The enduring sidelining of women exists in the contemporary church because so many are convinced that this is the way it is supposed to be—that it is a biblical mandate, a divine commitment to a patriarchal order. The notion of women leading, preaching, and planting churches is still unheard of in many corners of Christendom. The idea of Christian women fulfilling the mission of the gospel on their own without the permission or leadership of men seems about as likely as a flock of black swans flocking into a church yard.
In sixteenth-century England, the term “black swan” described something that could not possibly exist. Everyone knew that swans were white, not black; you might as well believe in unicorns. But then a Dutch explorer in Australia discovered the indiscoverable: black swans did exist, and not as an aberration of nature.
The term “black swan” was reinvented after this discovery. It is now used in reference to a surprise event that has a major effect. Economists use the term to refer to events that we don’t expect, such as the global recession of 2008. When reality unravels ideas we once believed to be true, this is the “black swan effect.” Such is the premise of the new book, The Black Swan Effect: A Response to Gender Hierarchy in the Church, by Felicity Dale.

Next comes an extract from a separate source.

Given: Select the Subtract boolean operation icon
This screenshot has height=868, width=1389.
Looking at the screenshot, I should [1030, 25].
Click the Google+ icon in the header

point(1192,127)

Dale, a leader in the missional house church movement, brought together a group of female leaders for mutual encouragement. They were deeply concerned about gender inequality in Christianity, and decided to write a book, inviting male leaders to join them. Contributors to The Black Swan Effect include writers such as Floyd McClung, Neil Cole, Frank Viola, Michael Frost, and Katie Driver. The combined perspectives of these leaders of the missional church movement make a compelling case for the full inclusion of women in the church.

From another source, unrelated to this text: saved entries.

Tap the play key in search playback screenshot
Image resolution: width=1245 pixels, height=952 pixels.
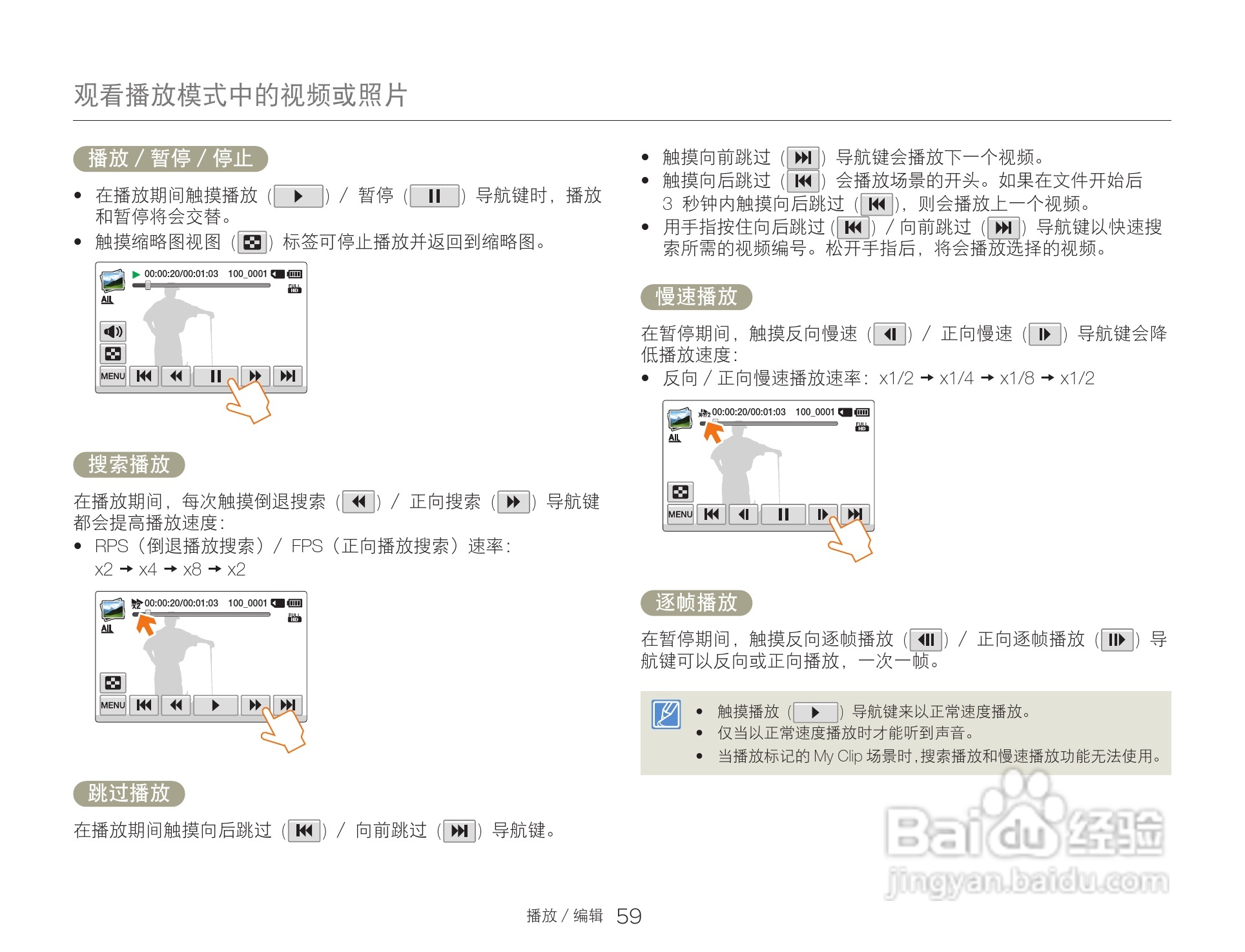coord(216,704)
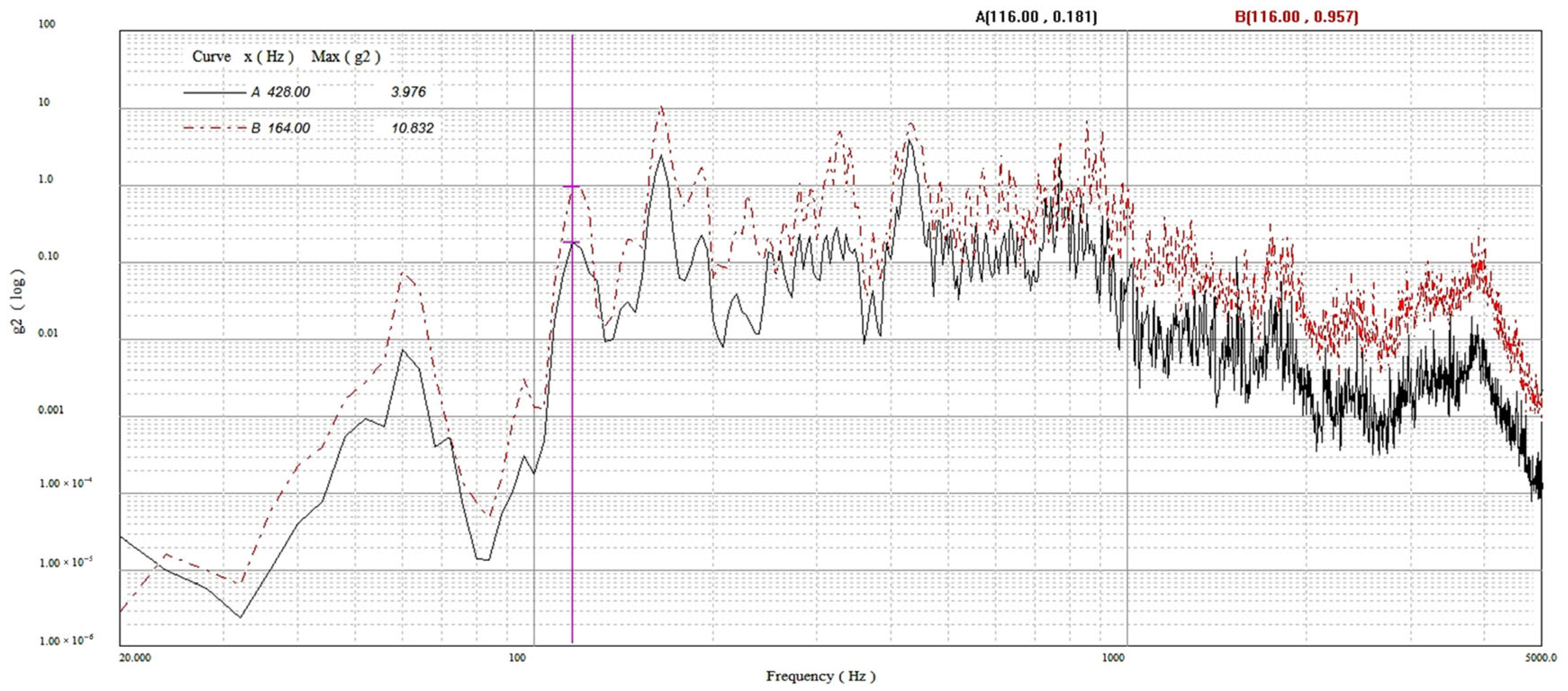This screenshot has width=1568, height=691.
Task: Click the 'g2 ( log )' y-axis title
Action: 19,301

Dale writes that the body of Christ is like a hemiplegic (paralyzed on one side of the body) bride. The main theme throughout The Black Swan Effect is the call to liberate the female half of the body of Christ from the grip of complementarianism in order to fulfil the Great Commission. The Black Swan Effect emphasizes the need for all women to be on mission for the kingdom of God, and with this in mind Dale and her co-authors provide history, theology, and stories to help the reader consider the wisdom and biblical perspective of mutuality between the sexes.
In the preface, Dale explains that men were invited to join the writing project for several reasons, including a desire to avoid looking like a group of militant feminists “griping about the way we’ve been treated and grasping for our rights.” This made me cringe a bit. Any time an oppressed person speaks up—and let’s be clear, Christian women have long experienced oppression—it is common for those in power to admonish the oppressed to be content with the status quo. I am grateful for the women who before me did not remain quiet and risked being misunderstood. Collaborating with brothers in Christ on this book project is a wise strategy, I agree. Many times, however, a woman will need to break rank and risk being misinterpreted in order to be the person she is meant to be.
I like this book, despite Dale’s caution to avoid being seen as a militant feminist. The pace and writing are engaging, providing readers a basic biblical grounding of an egalitarian view, but without being a heavy-laden academic book. And each chapter ends with questions that facilitate discussion in a group setting. I was heartened to read that all proceeds from sales are designated to training women church planters in developing nations and also to help victims of sex trafficking.
It is clear to many that the holy winds of change are gusting up around the globe as women break free from the grip of gender inequality. The Black Swan Effect is a prophetic collective of writers who are committed to helping the contemporary church discover the outrageous reality of the leadership and spiritual authority of women alongside men.